Y por otro lado tenemos el argumento de la película, del cual pienso que lamentablemente no va a la altura de lo que la tecnología ha logrado. No digo que sea malo, pero innovador no es. Es una historia simple, sin trasfondos muy elaborados, con el típico ritmo y foco del cine comercial de Hollywood, y que cumple con su función de entretener. Se trata de una historia con una moraleja ecologista y que rescata el recuerdo del choque cultural durante la colonización de lo que fue el salvaje oeste norteamericano (los nativos alienígenas gritan como indios comanches). Creo que la forma en que Cameron relata su historia tiene una factura muy lograda durante las escenas con efectos especiales en la selva de Pandora (y que decir en las de acción), pero que se debilita en los momentos que muestra un mundo más real con los actores humanos. De hecho, hay un breve juego de escenas que pretenden mostrar la vida cotidiana de los personajes en el laboratorio científico, que francamente son intrascendentes, y más contraponiéndolas con las escenas de correrías de los protagonistas por el exuberante mundo de Pandora.

Explorar el mundo de Pandora que Cameron ha creado, es lo mejor de todo. La recreación visual llega a niveles impresionantes que maravillan. La animación computacional es tan perfecta y los detalles son tantos que la película bien podría sustentarse en la simple contemplación de toda esa flora y fauna, al modo del mejor documental de la National Geographic. Y es porque se trata de un mundo nuevo, con una naturaleza desconocida y eso llama la atención, aunque se trate de mostrar monstruos gigantes o pequeños insectos. Cameron intuye esto y explota por momentos esta novedad visual de un mundo desconocido, aunque creo que bien podría haberle sacado más partido. Al fin y al cabo, todos estamos ya acostumbrados a la recreación de maquinas y naves futuristas en la ciencia ficción. Es lo que más se ha mostrado. Pero la verdadera novedad está en el realismo logrado en estos mundos exóticos y de una naturaleza extraña.
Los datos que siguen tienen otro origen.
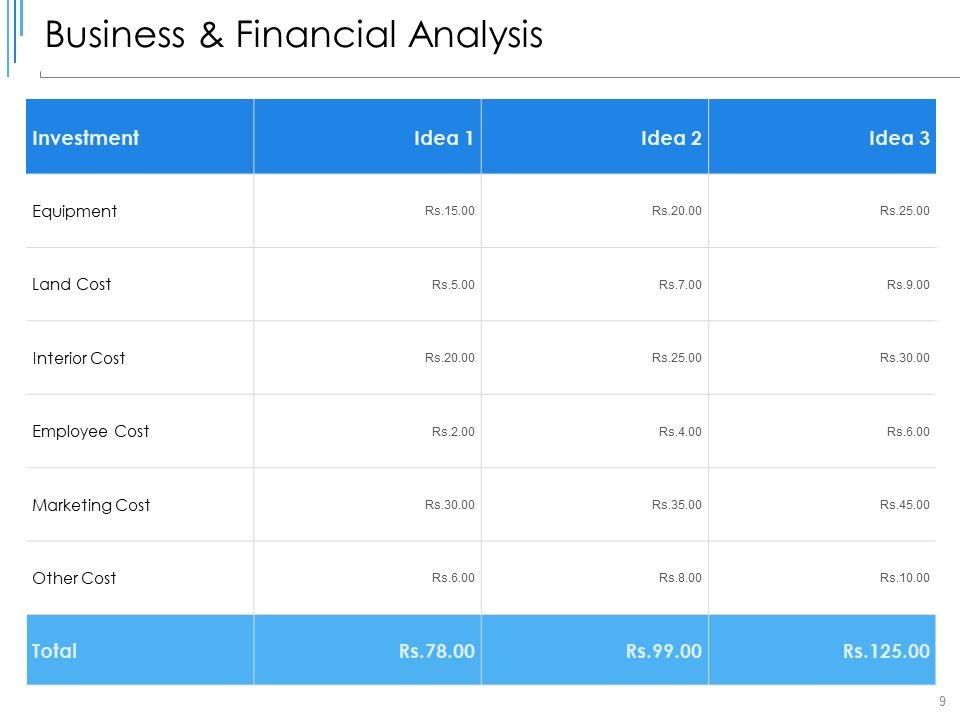Viewport: 960px width, 720px height.
Task: Click the Rs.99.00 total cell
Action: 664,651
Y todo esto es algo que debe experimentarse en el formato del cine 3D. No voy a decir que ver el efecto del cine actual en tercera dimensión me descolocó al compararlo con lo último que recordaba. Pero ahora puedo decir que realmente el 3D se disfruta. Y claramente no tiene el mismo sabor el apreciar la selva alienígena de la película en formato tradicional. La percepción del efecto es nítida y se vuelve un recurso visual útil que cambia la calidad de la apreciación de espectador. Objetivamente, la técnica del 3D se ha desarrollado y refinado lo suficiente como para que pueda decirse que dejará de ser una curiosidad de algunas películas y se convertirá en el formato principal y por defecto del cine.
Pienso que de ahora en adelante, los directores deberán de preocuparse en aprender a sacarle un buen partido a todos estos nuevos recursos. Y en esto, James Cameron con su película Avatar, se ha convertido en el principal maestro.